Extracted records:

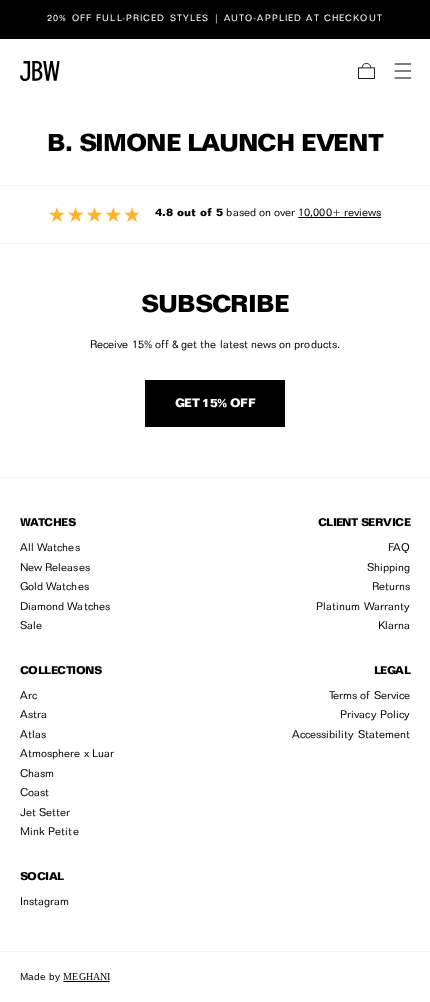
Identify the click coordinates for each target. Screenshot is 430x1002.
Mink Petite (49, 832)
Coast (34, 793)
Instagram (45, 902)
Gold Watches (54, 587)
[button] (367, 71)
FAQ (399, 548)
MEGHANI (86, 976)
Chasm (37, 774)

--

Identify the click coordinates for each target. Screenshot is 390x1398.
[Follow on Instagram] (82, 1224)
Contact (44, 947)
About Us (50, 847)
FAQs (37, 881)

* PROBLEM STATEMENT
Only the number should be given: how many lines in the data contain the string "each".

* OUTPUT OF THE EXERCISE
2